The big takeaway of yesterday's opinion is, yes, that copyright holders must consider fair use before sending a takedown notice. But just as important is the basis of that conclusion: again today we have a federal court making it clear that fair use is not just a carve-out of the copyright system but a right on the same level of those described in the rest of the statute.

For example, the court states explicitly that “Fair use is not just excused by the law, it is wholly authorized by the law.” However well attested that principle is in the statute and in case law, it is still sometimes considered controversial. Hopefully this decision puts that debate to rest: whether the copyright holder grants permission or not, a fair use is an authorized use.

The court goes on to specify an important consequence of that fact: since fair use is authorized by the law, people enjoying their right to fair use are not infringing copyright. That's important because Universal had argued that fair use has to be considered an “affirmative defense” of otherwise unlawful conduct. The panel of judges dismantled that idea:

Universal’s interpretation is incorrect as it conflates two different concepts: an affirmative defense that is labeled as such due to the procedural posture of the case, and an affirmative defense that excuses impermissible conduct. Supreme Court precedent squarely supports the conclusion that fair use does not fall into the latter camp: “[A]nyone who . . . makes a fair use of the work is not an infringer of the copyright with respect to such use.” Sony Corp. of Am. v. Universal City Studios, Inc., 464 U.S. 417, 433 (1984).

Given that 17 U.S.C. § 107 expressly authorizes fair use, labeling it as an affirmative defense that excuses conduct is a misnomer[.]

One reason this affirmation of fair use is so crucial is that it comes at a time when fair users should be enjoying new opportunities from unprecedented media tools and distribution options, but instead face similarly groundbreaking challenges and pushback from copyright holders. An interview with the video remix artist Elisa Kriesinger published just yesterday brings some of those points into focus: “Every few weeks, you are constantly having to defend your work … You thought you were clear two weeks ago, and now you’ve got to defend it again because someone else is saying that they own a portion of your work.”

In that interview, Kriesinger refers also to problems caused of algorithmic copyright enforcement, like YouTube's Content ID system. The court addressed these systems in its opinion (as dicta, which means it's expressly non-binding). Specifically, it cites a brief from the Organization for Transformative Works and Public Knowledge, which in turn refer to a joint statement of Fair Use Principles for User Generated Video Content that EFF first endorsed in 2007.

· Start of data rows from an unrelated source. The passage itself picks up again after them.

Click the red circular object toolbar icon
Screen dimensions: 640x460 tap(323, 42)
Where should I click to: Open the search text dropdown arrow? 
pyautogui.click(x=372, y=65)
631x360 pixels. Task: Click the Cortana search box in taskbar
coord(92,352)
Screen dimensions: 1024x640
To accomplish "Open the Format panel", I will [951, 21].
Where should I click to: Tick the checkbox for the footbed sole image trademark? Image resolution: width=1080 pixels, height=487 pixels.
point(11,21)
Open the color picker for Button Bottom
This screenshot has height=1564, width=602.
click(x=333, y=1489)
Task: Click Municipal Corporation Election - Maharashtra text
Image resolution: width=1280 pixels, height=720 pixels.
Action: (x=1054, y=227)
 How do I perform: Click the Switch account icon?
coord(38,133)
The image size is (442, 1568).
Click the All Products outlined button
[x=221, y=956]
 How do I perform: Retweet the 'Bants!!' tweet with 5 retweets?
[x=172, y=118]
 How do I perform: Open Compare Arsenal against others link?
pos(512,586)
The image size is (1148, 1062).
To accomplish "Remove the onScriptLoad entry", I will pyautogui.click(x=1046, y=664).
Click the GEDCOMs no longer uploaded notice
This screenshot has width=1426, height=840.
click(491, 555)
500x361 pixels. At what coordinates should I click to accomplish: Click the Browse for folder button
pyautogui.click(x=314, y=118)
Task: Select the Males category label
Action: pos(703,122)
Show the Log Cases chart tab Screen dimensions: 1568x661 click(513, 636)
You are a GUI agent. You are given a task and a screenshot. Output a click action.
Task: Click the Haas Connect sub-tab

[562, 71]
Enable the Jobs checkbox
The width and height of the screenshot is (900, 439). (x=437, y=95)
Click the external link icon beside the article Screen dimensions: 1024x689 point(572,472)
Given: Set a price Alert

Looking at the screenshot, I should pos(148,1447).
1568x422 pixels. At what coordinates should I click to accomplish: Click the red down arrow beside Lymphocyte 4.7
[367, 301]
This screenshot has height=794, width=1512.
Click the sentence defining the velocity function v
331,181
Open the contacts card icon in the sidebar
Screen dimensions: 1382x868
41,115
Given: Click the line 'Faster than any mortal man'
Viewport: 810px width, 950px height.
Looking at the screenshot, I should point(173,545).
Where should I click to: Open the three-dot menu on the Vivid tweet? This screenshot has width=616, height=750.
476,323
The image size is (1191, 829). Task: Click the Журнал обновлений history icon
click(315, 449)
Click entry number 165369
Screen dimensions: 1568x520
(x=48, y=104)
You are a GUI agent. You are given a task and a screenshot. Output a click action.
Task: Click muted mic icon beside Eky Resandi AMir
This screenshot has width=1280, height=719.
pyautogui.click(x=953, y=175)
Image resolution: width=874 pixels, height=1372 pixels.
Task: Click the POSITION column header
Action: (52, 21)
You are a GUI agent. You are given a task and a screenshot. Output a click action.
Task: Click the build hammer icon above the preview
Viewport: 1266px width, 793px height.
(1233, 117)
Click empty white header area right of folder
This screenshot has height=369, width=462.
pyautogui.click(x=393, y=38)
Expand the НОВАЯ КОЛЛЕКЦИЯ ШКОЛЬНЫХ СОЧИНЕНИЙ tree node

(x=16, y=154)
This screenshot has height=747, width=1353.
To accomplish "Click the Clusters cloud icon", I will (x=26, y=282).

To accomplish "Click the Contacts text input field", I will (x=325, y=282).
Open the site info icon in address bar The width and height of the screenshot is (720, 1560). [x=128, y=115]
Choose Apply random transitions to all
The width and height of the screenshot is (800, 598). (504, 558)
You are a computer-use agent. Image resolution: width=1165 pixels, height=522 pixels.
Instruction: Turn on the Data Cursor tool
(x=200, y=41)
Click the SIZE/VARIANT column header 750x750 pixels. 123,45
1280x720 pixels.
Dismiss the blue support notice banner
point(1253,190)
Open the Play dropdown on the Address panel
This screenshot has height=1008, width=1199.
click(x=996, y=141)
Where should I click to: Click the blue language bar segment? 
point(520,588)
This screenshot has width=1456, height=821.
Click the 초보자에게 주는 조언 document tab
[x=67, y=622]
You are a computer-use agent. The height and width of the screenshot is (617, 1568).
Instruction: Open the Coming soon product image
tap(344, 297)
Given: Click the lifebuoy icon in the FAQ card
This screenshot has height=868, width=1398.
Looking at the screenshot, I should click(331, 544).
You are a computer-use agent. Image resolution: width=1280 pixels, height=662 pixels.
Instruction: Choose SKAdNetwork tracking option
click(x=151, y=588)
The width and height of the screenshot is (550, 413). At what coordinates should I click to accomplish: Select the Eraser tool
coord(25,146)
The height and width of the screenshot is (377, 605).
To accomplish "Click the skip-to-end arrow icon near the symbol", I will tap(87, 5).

Some quick background on those principles: they were written as a response to a set of guidelines that did not consider fair use, put forward by a consortium of studios. It's a testament to how far the national conversation around fair use has evolved, that a court should cite to a set of principles for protecting that essential right—and that, in a statement released after yesterday's decision, MPAA should commend it.

For fair users, yesterday's decision has another heartening element—the court has appropriately defined the damages available to targets of takedown abuse as broader than “actual monetary loss.” In practical terms, many people who are using their fair use rights online can't easily demonstrate precise monetary costs of an improper takedown, but it can take a toll in terms of time and energy getting it restored and holding the senders accountable. It's good to see a court recognize that idea. Accepting that a broad range of harm can and should make it easier for service providers and the public to hold accountable those that would abuse the DMCA.

Yesterday’s decision is not all good news, unfortunately. Applying an older Ninth Circuit decision called Rossi v MPAA, the court suggested that, although copyright owners must consider fair use, they only need to form a subjective good faith belief that the work is not authorized by law, even if this belief is objectively unreasonable on either the law or facts at issue. Those that would use the law to silence online speech should, at the very least, be required to act reasonably. Otherwise the law perversely rewards those who fail to properly educate themselves about fair use before sending a takedown.

It took eight years of litigation to get to this point. That’s right: it took eight years to establish that record labels like Universal must consider whether your speech is legal before they try to get it taken off the Internet. We are glad to finally have this result and we hope that this ruling will lead to less takedown abuse in the future.